Dan laki-laki tua itu yang ternyata adalah Maut
sendiri, menggangguk aneh, seolah menjawab ya sekaligus tidak. Dan sang ibu
menunduk memandangi pangkuannya, air mata mengalir menuruni pipinya, kepalanya
terasa berat, ia tidak tidur selama tiga hari tiga malam. Sekarang ia tertidur,
hanya selama satu menit, ia mendadak bangun dan gemetar kedinginan.
“Apa itu?” katanya, memandang ke sekelilingnya.

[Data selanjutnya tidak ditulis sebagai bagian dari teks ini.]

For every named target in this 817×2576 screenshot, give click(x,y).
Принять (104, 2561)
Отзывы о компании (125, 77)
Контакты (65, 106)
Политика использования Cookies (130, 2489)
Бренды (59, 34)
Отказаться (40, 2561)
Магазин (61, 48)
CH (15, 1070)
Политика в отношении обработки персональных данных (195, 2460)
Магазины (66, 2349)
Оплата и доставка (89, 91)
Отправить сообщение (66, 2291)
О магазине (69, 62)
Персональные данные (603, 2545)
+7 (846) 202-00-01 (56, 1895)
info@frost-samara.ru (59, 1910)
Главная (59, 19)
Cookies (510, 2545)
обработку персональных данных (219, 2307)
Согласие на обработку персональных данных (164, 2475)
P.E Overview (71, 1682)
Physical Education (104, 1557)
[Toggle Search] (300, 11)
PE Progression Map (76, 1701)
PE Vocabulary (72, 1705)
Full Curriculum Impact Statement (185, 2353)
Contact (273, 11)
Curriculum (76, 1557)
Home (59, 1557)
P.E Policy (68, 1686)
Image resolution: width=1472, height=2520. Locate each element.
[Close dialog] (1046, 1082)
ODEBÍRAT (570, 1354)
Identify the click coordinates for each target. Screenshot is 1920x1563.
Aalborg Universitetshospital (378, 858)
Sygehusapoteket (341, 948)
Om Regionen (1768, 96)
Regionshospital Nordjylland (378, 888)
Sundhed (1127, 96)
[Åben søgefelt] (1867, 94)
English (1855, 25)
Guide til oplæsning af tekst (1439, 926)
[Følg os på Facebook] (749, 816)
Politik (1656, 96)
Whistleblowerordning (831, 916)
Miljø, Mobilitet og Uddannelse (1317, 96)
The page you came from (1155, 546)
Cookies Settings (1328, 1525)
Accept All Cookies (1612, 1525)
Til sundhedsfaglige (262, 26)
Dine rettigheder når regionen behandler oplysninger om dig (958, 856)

Orang tua itu sudah tak ada dan anaknya juga tidak ada. Ia pasti telah membawa
anak kecil itu. Jam tua di sudut, bandulnya yang besar mengelinding di
lantai dan jam itu mati.
Ibu malang itu lari keluar rumah dan berteriak
keras-keras memanggil anaknya.
Di luar sana, di tengah hujan salju, duduk seorang
wanita dengan pakaian hitam panjang. Ia berkata, “Maut masuk ke kamarmu dan aku
melihat ia bergegas pergi membawa anakmu. Ia berjalan lebih cepat dari angin,
dan ia tidak pernah mengembalikan apa yang telah diambilnya.”
“Oh, tolong katakan ke mana ia pergi,” kata sang
ibu. “Tunjukkan arahnya dan aku akan menemukannya!”
“Aku tahu ke mana ia pergi,” kata wanita berpakaian
hitam. “Namun sebelum kukatakan kepadamu, kau harus menyanyikan semua lagu yang
kaunyanyikan untuk anakmu! Aku suka sekali lagu-lagumu. Aku pernah mendengarmu
menyanyi. Aku Sang Malam. Aku melihat air matamu ketika kau menyanyi.”
“Aku akan menyanyikannya untukmu, semuanya,” kata
sang ibu. “Namun jangan halangi aku. Kalau aku cepat, aku dapat menemukan
anakku.”
Namun sang Malam tak bergerak atau mengatakan
apa-apa. Maka sang ibu menyanyi sambil memilin-milin tangannya dan menangis.
Begitu banyak lagu dinyanyikannya dan lebih banyak lagi air matanya menetes.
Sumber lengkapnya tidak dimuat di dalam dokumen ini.